Scalia’s Scary America

Here at Secular Left, we aren’t the only ones who can see through the double speak of those on the political and religious right when it comes to real religious liberty. Unless one has had a brain removed, the hypocritical arguments by those on the right is easily seen.

Robin Blumner, columnist for the St. Petersburg (Fla.) Times, detailed the wild argument made by Supreme Court Justice Antonin Scalia in his dissent in McCreary County vs. ACLU of Kentucky (2005), that case said the display of the 10 Commandments was illegal. Scalia is a devout conservative Catholic, and unlike most Justices, has been very talkative about his opposition to separation of church and state.

In his dissent he made the claim that the Founding Fathers meant for the government to be neutral relative to differing denominations but not between the religious and nonreligious.

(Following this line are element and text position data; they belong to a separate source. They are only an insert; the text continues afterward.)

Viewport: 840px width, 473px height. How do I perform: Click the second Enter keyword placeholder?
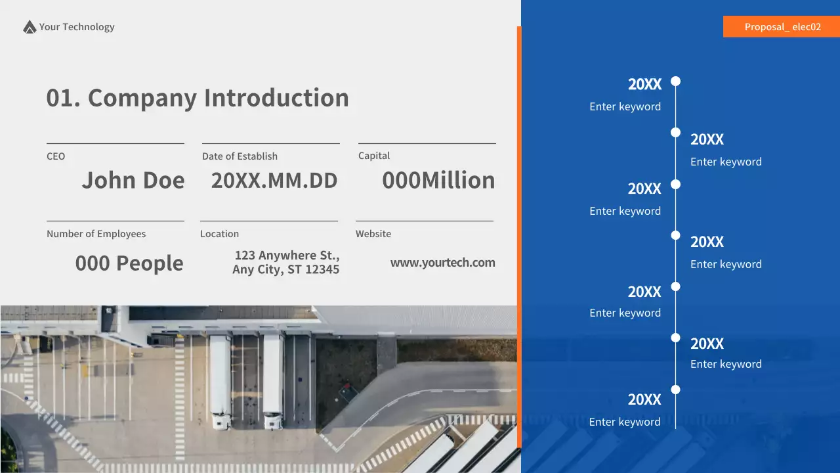click(x=726, y=162)
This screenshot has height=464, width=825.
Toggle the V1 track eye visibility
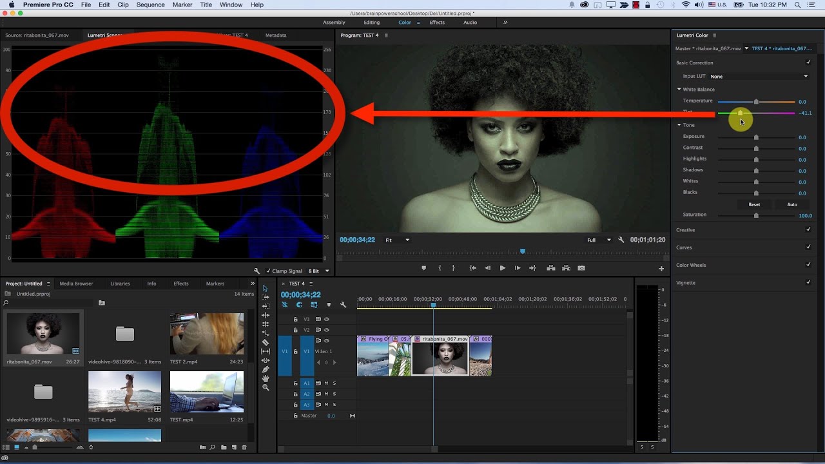tap(327, 340)
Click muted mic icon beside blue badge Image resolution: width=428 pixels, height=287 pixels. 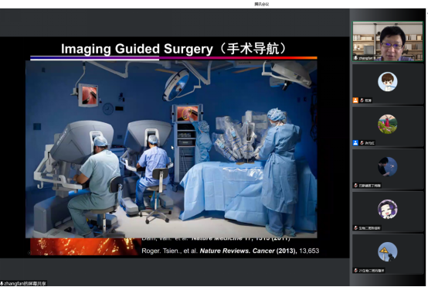(362, 142)
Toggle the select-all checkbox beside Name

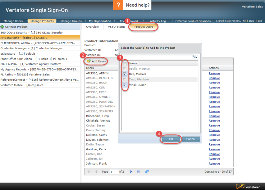click(x=125, y=64)
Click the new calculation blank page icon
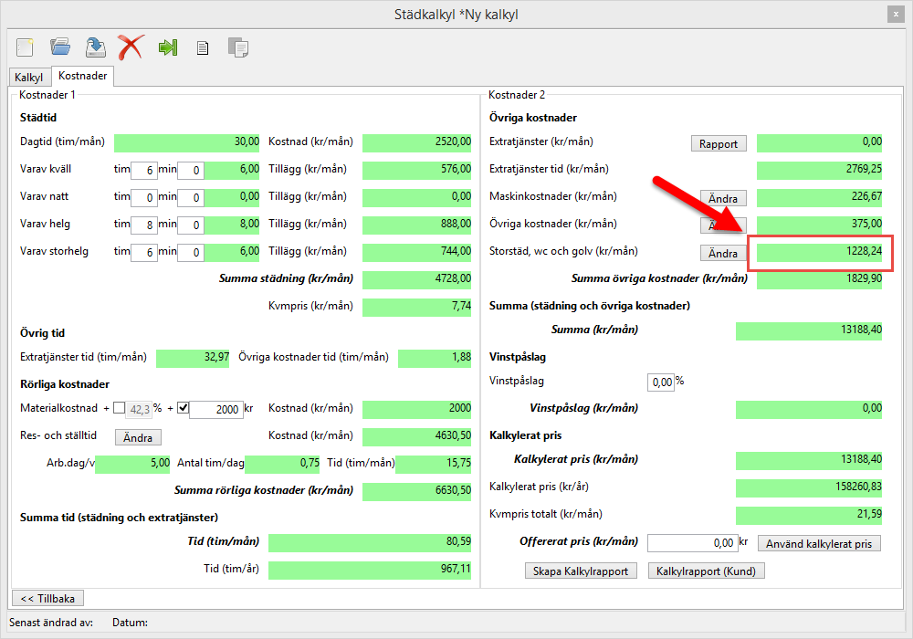The image size is (913, 639). (25, 47)

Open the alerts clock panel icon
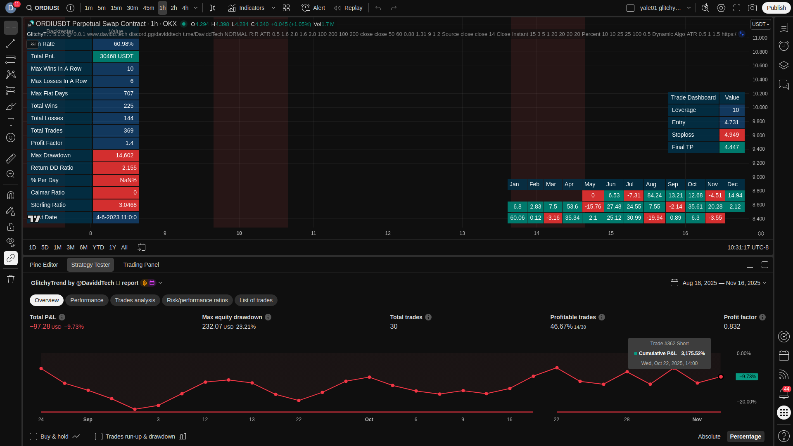coord(784,46)
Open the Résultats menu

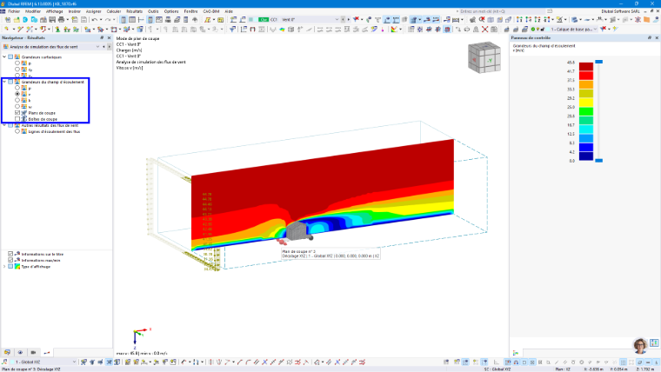pyautogui.click(x=134, y=11)
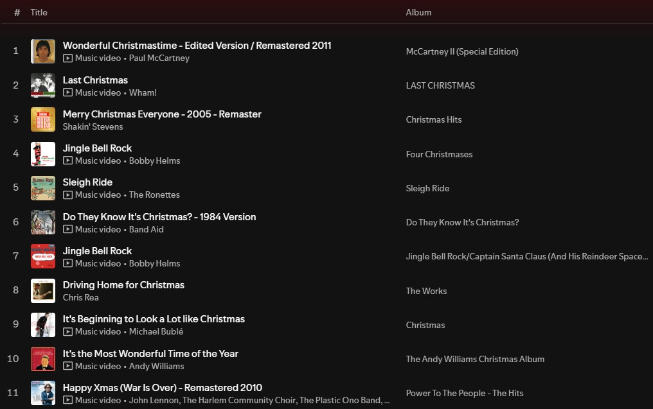Sort by the Album column header
The height and width of the screenshot is (409, 653).
[418, 12]

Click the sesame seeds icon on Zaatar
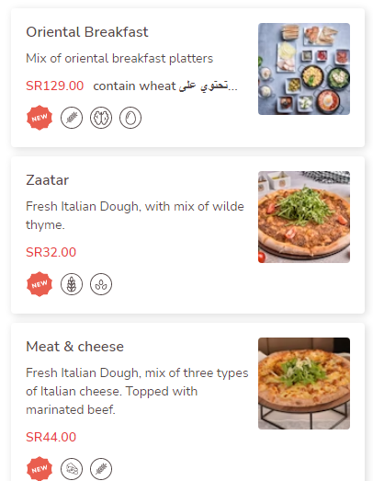101,284
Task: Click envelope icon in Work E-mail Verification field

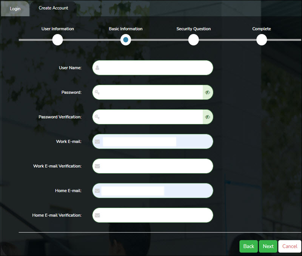Action: (97, 166)
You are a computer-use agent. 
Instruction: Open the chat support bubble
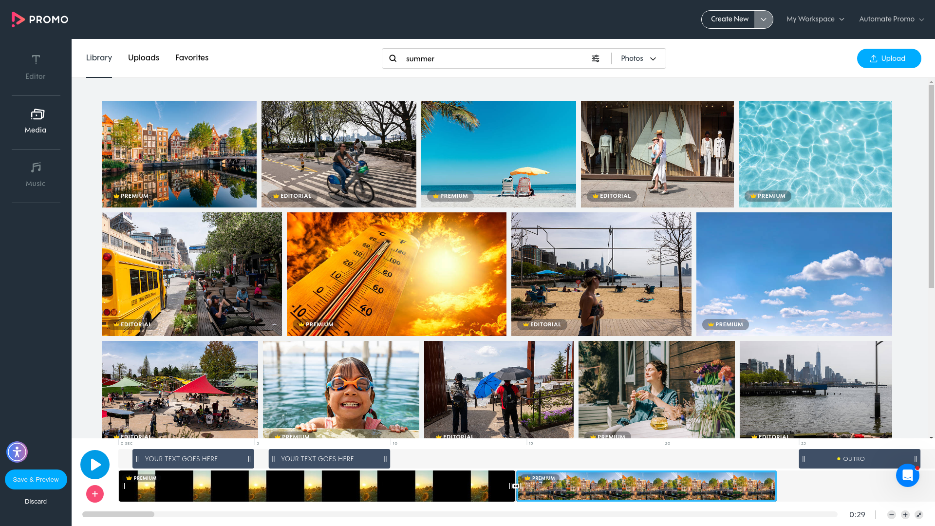pos(907,475)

“With respect to public acknowledgment of religious belief,” Scalia wrote, “it is entirely clear from our nation’s historical practices that the Establishment Clause permits this disregard of polytheists and believers in unconcerned deities, just as it permits the disregard of devout atheists.”

To back up his claim he points out several instances where a founding father invoked “God” during official business.

As Blumner points out:

“The Constitution, our nation’s seminal document, purposely includes no mention of a deity. Religion is mentioned only to guarantee no religious test for public office. The founders at the Constitutional Convention were creating a nation governed by men, based on the ideas of men, and they understood perfectly – having been witness to the centuries of religious conflict in Europe – the danger of government entangling itself in sectarianism.”

She also addressed the examples of Jefferson and Madison that Scalia used:

“As to Jefferson, far from injecting religion into his official role, he scrupulously avoided it. He refused to proclaim national days of fasting and thanksgiving as had Adams and Washington before him. And in his famous letter to the Danbury Baptists, Jefferson reassured the group that the Constitution had erected ‘a wall of separation between church and state.’

Madison also wrote often on the need to separate the ecclesiastical and the civil – for the benefit of both realms. In 1822, he said, “religion and government will both exist in greater purity, the less they are mixed together.” His 1785 Memorial and Remonstrance Against Religious Assessments stands as one of the greatest exhortations against the use of taxes to support religious teachings.”

Justice John Paul Stevens pointed out that the Decalogue comes in different forms depending on the faith and by the Kentucky counties choosing the King James version they picked a side which rebutted Scalia’s denominational neutrality argument. Scalia then claimed no reasonable person, viewing the display in context, would think the state was taking a side.

Blumner then zings the Justice:

“Oh, no? Then why didn’t the good people of Kentucky choose the Jewish version?”

That is why the religious conservatives love the argument about denominational neutrality. On one side of their mouth they can trumpet neutrality and from the other side of the mouth they make sure you know which denomination is favored – the one the majority believes in. Every state vs. religious conflict is argued in that matter.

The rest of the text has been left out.